List of tasks.
- a) According to the news excerpt on EU trade deals and Polish politics, what two government positions did Jarosław Kaczyński hold before announcing his withdrawal?
- b) Extend the news excerpt on EU trade deals and Polish politics past its last sentence.

The commission has relaunched talks with India last week and officials say a New Zealand deal could be ready within weeks.

But today Dombrovskis will announce tighter enforcement of sustainability sanctions in new deals, which could make getting partners to sign harder.

The letter calls for the acceleration of trade agreements with New Zealand, Australia, India, and Indonesia and the adoption of concluded deals with Chile, Mexico, and Mercosur.

Trade deals “would ensure our access to key foreign markets, our long-term economic growth, and our geopolitical standing in the world” when the Russian invasion of Ukraine has showcased the rise of autocracies.

“We need to take advantage of windows of opportunity when they open, otherwise others will,” it warns.

Out, but not quite

By announcing his withdrawal from government yesterday, Jarosław Kaczyński, the leader of Poland’s governing Law and Justice party, set off the unofficial starting gun for the campaign ahead of next year’s parliamentary elections, writes Raphael Minder in Warsaw.

His withdrawal was anticipated, since Kaczyński had made clear before the Ukraine war that he would leave a government in which he retained a second-tier role, as deputy prime minister as well as head of a national security committee.

But as the mastermind of his party, Kaczyński remains Poland’s most influential politician, with the result that his announcement brought the focus back on Poland’s tense domestic politics after months in which they had been eclipsed by the more pressing issue of containing Russia’s military threat.

Data for review.
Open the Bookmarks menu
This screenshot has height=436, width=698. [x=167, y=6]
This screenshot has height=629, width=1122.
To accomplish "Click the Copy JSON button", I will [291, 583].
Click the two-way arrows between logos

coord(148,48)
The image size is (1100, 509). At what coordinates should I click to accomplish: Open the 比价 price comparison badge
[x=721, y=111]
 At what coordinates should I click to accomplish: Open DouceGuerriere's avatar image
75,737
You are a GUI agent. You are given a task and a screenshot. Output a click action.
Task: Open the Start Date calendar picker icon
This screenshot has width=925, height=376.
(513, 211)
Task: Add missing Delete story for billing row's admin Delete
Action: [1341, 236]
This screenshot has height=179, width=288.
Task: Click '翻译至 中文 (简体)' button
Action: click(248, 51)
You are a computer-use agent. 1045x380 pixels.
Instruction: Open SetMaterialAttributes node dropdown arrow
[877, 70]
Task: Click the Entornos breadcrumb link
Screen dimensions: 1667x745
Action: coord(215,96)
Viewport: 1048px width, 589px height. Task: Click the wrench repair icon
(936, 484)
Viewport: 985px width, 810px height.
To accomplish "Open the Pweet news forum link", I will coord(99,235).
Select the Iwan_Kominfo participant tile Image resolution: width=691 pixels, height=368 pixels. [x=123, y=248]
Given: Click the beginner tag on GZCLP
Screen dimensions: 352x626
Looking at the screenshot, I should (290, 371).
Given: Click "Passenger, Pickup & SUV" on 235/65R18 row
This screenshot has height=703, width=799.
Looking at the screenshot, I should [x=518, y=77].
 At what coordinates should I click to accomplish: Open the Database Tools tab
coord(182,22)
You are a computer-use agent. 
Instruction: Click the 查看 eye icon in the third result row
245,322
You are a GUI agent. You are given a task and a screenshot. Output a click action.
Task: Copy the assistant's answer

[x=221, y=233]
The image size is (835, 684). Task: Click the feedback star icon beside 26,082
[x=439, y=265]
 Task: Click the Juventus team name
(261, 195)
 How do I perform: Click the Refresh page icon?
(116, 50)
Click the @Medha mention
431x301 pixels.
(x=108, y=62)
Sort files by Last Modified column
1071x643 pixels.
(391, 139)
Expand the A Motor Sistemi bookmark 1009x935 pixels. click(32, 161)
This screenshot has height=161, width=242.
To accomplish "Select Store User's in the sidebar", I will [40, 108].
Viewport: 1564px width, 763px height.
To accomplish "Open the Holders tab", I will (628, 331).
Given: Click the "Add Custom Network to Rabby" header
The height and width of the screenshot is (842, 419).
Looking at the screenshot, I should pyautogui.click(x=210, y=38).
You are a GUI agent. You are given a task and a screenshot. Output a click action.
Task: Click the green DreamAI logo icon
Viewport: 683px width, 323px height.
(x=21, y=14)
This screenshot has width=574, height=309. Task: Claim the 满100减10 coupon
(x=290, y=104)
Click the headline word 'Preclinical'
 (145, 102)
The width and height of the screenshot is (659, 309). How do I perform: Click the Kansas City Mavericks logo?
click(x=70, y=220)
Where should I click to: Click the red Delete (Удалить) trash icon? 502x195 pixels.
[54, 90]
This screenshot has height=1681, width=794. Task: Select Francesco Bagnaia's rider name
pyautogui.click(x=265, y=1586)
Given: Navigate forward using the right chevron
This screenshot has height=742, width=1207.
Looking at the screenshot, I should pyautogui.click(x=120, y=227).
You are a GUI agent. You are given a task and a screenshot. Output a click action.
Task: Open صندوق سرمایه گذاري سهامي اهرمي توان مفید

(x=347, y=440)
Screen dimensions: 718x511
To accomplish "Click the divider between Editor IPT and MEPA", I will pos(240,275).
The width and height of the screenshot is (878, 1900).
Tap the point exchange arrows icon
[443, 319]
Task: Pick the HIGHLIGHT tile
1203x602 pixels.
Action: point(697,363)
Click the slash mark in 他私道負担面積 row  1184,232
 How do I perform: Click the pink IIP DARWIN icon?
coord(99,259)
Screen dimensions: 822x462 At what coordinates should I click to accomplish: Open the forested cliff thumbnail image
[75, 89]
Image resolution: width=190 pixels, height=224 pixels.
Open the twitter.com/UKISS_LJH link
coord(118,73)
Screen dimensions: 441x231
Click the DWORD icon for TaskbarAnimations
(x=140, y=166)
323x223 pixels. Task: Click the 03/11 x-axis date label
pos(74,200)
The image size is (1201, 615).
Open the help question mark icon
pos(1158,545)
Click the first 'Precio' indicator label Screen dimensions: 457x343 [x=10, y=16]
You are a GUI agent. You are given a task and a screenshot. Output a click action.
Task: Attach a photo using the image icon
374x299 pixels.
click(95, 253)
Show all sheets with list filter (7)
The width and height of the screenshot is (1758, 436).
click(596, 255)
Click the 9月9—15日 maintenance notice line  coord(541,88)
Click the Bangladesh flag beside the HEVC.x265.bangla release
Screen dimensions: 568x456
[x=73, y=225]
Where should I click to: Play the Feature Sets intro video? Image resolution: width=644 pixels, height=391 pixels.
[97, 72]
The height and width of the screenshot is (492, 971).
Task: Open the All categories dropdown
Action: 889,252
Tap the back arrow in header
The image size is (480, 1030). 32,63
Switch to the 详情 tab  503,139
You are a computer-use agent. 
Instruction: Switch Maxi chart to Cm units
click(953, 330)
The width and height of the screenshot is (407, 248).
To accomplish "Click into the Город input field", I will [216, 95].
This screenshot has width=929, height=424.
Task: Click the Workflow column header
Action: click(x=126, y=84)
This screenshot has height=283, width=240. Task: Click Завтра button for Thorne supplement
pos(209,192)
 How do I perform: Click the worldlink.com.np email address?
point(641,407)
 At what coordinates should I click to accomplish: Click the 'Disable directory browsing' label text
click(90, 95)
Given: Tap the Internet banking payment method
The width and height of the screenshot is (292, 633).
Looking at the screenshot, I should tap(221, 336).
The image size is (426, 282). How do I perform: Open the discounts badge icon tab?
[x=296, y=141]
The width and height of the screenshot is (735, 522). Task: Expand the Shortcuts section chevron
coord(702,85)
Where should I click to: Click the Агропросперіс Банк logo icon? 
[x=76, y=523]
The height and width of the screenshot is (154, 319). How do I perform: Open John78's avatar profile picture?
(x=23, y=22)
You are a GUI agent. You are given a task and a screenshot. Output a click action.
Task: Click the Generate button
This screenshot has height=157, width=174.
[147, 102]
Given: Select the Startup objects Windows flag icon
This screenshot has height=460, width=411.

Expected results.
- a) He was deputy prime minister and head of a national security committee.

- b)
In a comment made to Poland’s national news agency, Kaczyński said “I have decided to concentrate on what is most important for the future of Poland”, namely helping his party win elections that are expected to take place in the autumn of 2023.

Since February, Russia’s invasion of Ukraine has not only overshadowed Poland’s internal political debate but also helped the staunchly anti-Russian government in Warsaw recast itself as a defender of western democratic values, having previously been castigated as the largest flouter of EU rules within the 27-nation bloc.

Having threatened to withhold post-pandemic recovery funds for Poland, the commission instead approved earlier this month a financial aid package of as much as €36bn that had been held up because of a dispute over whether the Polish judiciary has sufficient independence.

Kaczyński was also quick to distance Poland from Hungary — its previously clearest ally in its disputes with Brussels — and denounce instead Viktor Orbán, the Hungarian prime minister, for maintaining his allegiance to Moscow. In a radio interview in April, he described Hungary’s stance in the Ukraine conflict as “very sad.”

As further evidence of the reversal of roles, Hungary blocked last week an EU corporate tax deal that Poland had previously opposed but on which Poland has now changed tack.

The Ukraine war has helped Law and Justice widen its lead over rival parties, according to opinion polls. But as a wily veteran politician, Kaczyński will also know that his party is facing an uncertain year in which the nationalist sentiments sparked by Russia could gradually be overtaken by economic malaise, as Poland now finds itself struggling with one of Europe’s highest inflation rates.

As Kaczyński warned yesterday, his party “must regain vigour” in order to win a third term in office.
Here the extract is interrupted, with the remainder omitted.